Urdhva Mukha Svanasana is a cultural yoga asana that mimics the distinct posture of a dog looking upward. It is efficacious in toning the muscles of the body and is also part of the surya namaskar or sun salutation sequence popular in the yoga tradition.
Meaning of Urdhva Mukha Svanasana
Urdhva refers to upward, Mukha to face, and Svana to dog. The posture resembles a dog straining upward.
Practice Urdhva Mukha Svanasana
* Lie prone on the floor. Stretch the legs back, with the tops of the feet on the floor.
* Bend the elbows and spread the palms on the floor beside the waist so that the forearms are relatively perpendicular to the floor.
* Inhale and press the inner hands firmly into the floor and slightly back, as if one were trying to push forward along the floor.
* Straighten the arms and simultaneously lift the torso up and the legs a few inches off the floor on an inhalation.
* Keep the thighs firm and slightly turned inward, the arms firm and turned out so the elbow creases face forward.

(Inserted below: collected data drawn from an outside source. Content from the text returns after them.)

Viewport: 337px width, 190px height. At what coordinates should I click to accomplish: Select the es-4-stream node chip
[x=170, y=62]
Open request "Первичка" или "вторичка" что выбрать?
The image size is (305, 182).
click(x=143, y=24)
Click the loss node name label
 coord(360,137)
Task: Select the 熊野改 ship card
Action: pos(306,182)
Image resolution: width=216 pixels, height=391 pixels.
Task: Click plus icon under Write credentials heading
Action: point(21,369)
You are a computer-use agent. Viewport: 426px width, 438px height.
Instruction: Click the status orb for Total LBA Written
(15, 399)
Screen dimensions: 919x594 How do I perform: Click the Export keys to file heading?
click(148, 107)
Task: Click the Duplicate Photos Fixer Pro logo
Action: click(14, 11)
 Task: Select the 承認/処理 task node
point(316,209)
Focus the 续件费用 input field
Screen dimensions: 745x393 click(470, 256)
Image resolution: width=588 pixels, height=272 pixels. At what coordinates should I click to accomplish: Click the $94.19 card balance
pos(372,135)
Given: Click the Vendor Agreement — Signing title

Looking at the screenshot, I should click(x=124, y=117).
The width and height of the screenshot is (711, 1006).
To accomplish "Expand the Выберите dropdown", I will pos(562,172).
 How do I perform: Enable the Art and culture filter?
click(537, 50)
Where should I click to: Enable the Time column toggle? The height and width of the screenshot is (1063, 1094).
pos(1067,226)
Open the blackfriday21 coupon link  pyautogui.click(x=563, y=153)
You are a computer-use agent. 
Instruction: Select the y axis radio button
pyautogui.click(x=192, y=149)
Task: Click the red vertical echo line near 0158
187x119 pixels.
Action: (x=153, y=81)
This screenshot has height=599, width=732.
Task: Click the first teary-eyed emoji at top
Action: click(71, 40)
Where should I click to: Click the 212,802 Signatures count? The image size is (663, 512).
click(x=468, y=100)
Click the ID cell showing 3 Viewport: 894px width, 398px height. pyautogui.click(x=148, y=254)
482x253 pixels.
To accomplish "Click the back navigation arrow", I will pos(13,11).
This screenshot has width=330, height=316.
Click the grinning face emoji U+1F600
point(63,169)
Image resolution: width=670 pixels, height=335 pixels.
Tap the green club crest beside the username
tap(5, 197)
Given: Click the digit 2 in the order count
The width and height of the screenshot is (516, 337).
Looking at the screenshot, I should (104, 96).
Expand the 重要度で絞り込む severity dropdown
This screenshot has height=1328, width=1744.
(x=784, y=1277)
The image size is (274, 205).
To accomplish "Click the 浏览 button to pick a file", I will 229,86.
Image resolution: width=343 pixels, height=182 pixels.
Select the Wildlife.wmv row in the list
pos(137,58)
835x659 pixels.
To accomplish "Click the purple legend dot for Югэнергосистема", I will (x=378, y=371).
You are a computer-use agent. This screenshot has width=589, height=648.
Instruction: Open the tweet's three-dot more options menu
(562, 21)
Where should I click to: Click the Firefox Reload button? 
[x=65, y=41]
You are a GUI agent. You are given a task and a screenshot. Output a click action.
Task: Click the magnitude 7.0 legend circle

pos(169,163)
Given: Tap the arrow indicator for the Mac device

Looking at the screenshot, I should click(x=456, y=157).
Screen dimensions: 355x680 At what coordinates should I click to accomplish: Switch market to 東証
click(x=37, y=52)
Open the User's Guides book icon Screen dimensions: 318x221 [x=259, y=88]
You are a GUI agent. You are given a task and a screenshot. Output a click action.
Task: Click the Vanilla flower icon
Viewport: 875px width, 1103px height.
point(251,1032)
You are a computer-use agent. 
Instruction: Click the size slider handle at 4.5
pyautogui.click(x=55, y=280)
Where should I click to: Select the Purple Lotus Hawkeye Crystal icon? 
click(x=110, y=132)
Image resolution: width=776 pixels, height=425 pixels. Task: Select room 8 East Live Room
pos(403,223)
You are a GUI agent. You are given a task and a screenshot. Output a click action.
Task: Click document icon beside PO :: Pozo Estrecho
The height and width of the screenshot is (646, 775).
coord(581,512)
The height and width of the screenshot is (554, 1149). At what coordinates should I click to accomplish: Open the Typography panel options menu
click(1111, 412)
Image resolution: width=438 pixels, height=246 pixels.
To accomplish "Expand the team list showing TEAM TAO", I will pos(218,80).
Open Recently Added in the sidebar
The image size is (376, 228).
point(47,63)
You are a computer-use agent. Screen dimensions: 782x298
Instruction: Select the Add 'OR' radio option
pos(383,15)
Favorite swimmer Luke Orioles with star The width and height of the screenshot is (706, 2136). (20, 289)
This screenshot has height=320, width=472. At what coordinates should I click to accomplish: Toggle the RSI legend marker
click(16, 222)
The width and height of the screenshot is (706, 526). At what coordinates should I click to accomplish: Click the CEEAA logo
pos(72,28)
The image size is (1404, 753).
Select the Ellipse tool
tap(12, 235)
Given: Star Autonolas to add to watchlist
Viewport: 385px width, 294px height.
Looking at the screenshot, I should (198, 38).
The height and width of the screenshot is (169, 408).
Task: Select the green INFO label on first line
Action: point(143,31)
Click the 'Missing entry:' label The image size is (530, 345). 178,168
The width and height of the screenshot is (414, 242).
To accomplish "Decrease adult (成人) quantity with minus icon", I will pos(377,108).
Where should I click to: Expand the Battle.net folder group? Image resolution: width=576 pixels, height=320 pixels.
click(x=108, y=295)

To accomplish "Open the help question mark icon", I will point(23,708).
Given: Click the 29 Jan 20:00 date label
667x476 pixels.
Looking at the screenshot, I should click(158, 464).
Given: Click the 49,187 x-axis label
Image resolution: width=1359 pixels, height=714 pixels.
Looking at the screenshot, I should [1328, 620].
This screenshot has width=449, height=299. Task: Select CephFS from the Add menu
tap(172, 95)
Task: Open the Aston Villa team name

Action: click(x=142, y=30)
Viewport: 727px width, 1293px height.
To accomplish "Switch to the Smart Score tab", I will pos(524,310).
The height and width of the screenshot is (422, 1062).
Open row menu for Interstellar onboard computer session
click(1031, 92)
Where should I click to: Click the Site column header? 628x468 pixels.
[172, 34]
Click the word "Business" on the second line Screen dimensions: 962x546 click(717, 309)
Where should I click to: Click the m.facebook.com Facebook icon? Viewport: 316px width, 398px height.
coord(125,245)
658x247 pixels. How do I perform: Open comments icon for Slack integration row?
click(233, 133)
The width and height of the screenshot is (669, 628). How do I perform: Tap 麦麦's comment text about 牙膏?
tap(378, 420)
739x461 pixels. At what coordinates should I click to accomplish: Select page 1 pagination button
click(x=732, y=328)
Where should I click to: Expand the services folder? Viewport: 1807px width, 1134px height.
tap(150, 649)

* Press the tailbone toward the pubis and lift the pubis toward the navel. Narrow the hip points. Firm but don`t harden the buttocks.
* Firm the shoulder blades against the back and puff the side ribs forward. Lift through the top of the sternum but avoid pushing the front ribs forward, which only hardens the lower back.
* Look straight ahead or tip the head back slightly, but take care not to compress the back of the neck and harden the throat.
Urdhva Mukha Svanasana is one of the positions in the traditional Sun Salutation sequence. One can also practice this pose individually, holding it anywhere from 15 to 30 seconds, breathing easily. Release back to the floor or lift into Adho Mukha Svanasana with an exhalation.
Often it is difficult to keep the legs strongly suspended above the floor. Before one moves into the pose, position a thick blanket roll below the top thighs. When one is in the pose, lightly rest the thighs on this roll as one presses the tailbone closer to the roll.
Effects of Urdhva Mukha Svanasana
* The body stretch improves posture.
* The spine, arms, and wrists are strengthened thoroughly.
* Stretches chest and lungs, shoulders, and abdomen.
* Firms the buttocks.
* Stimulates abdominal organs.
* Helps relieve mild depression, fatigue, and sciatica.
Precautions in the practice of Urdhva Mukha Svanasana
* Do not practice this asanas if suffering from back injury, carpal tunnel syndrome, Headache and pegnancy.